Um grito cortado por um estampido ecoou pela sala, um corpo tombava no chão. O homem saiu do quarto atrás de um de seus funcionários. Parece que logo se entende porque todos os cômodos possuem tapetes vermelhos.
O cetim azul se tornou negro.Uma menininha entra no quarto:
- MÃE!
...
Como eu sei dessas coisas? Dizem que é mais fácil quando se acredita em Deus. Mas sou ateu, não levo a sério essa divindade popular.
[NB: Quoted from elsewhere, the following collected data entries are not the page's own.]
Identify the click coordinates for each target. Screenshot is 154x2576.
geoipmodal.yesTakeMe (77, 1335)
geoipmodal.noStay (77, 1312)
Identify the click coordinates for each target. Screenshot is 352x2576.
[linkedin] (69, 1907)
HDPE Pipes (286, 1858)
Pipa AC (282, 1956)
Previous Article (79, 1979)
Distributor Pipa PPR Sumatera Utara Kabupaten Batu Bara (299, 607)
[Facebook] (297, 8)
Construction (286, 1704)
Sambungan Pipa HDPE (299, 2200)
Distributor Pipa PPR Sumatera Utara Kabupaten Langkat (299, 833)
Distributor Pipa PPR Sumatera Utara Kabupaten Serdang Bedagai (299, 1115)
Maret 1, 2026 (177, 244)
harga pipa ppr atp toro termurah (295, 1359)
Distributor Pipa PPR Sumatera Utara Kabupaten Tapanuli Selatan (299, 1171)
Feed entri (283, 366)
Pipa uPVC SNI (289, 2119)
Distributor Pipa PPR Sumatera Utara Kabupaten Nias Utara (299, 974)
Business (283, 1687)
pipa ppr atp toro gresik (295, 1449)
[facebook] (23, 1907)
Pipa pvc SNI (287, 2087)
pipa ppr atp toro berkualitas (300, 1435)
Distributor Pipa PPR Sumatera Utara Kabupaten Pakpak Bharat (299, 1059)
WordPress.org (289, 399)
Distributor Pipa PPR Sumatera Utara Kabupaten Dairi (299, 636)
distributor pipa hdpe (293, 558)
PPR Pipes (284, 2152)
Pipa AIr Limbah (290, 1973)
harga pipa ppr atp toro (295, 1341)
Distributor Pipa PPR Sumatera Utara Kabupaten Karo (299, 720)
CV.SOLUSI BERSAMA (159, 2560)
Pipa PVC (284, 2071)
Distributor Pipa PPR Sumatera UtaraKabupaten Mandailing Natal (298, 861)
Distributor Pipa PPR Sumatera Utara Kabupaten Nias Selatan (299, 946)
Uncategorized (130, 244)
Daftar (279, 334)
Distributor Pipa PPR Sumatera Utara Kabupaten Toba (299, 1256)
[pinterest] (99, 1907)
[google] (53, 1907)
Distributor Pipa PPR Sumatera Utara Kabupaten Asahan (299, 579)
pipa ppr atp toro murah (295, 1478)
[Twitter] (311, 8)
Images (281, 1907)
Se existe um Deus, ele com certeza está no olhar das pessoas e foi isso que eu aprendi com essa menina.
...
- Parece que só eu vim hoje...
- Ah, Bel... Mas todas as noites são só você.
- É, né... Seu bobo...
- Mas como foi com a Judith?
- Nós voamos... – sorria furtivamente olhando o chão.
- Para onde?
- Até onde os pés alcançam.
- Pensei que voar fosse bailar no céu...
- E é... Mas a graça de voar está na certeza com que toco o chão.
Fiz aquela cara de dúvida parada no espaço e ela retribuiu com uma risada gostosa.
-Ah, Fim, o chão pode ser céu, depende só da retina da sua imaginação...
- Então, vamos amar no céu hoje?
- Amar como?
- Do maior jeito que couber no mundo.
- No meu ou no seu mundo?
- No nosso.
- E como é o nosso?
- Tem um abismo apertado – chegando perto dela – onde cabe meu corpo enrolado no seu...
Ela sorriu. E, de repente, pareceu que o amor brotava entre os nossos dedos com o toque.